← Back to context

Comment by Numerlor

23 minutes ago

Not sure what's supposed to be wrong with that? The clock tree degrades at high voltage. Some theories I've seen were on the CPU requesting significantly higher voltages during alternating clocks when there's a short lull in load from e.g. a pipeline stall. Then there doesn't seem to be a good enough of a sensor net in the correct places for the CPU to react to this, so it just "burns" itself down gradually. Assuming these are true, actual fixes from intel would be relaxing boost clocks to ones that are universally safe and open themselves to a lawsuit from everyone that bought the high end SKUs, or do a new stepping which is extremely expensive for a done design.

When you degrade the CPU naturally needs higher voltages to be stable, until the point where it just breaks completely and no amount of voltage it help it. But if your CPU doesn't degrade because it hasn't been overdoing it on voltages then there'll be no issues for Vmin to shift.
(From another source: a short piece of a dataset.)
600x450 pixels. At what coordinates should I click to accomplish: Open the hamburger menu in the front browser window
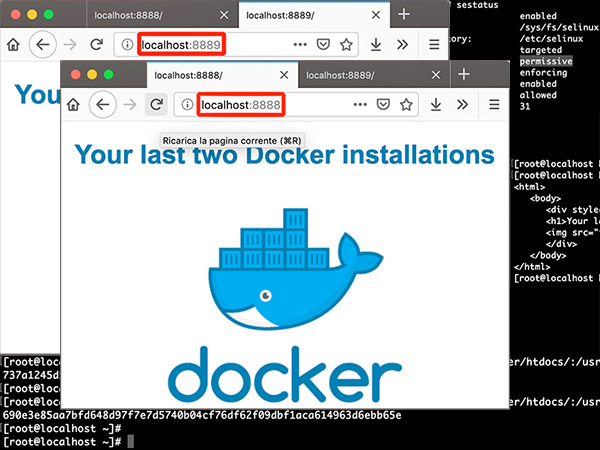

As an anecdotal experience from someone I know that runs these in prod for game servers, limiting the CPU to 80°C and 1.4V-1.45V, 400A has been keeping them alive for years doing 24/7 loads. Maybe a bit lower on the voltage if one wants to be sure longer term, as they are fine with just mass RMAing these. There's also large amount of differences in the silicon quality between samples that can make one run cool and completely fine even at the old stock settings, and an another sample that'll have to pull say 1.5x the power for the same load and clocks having it degrade.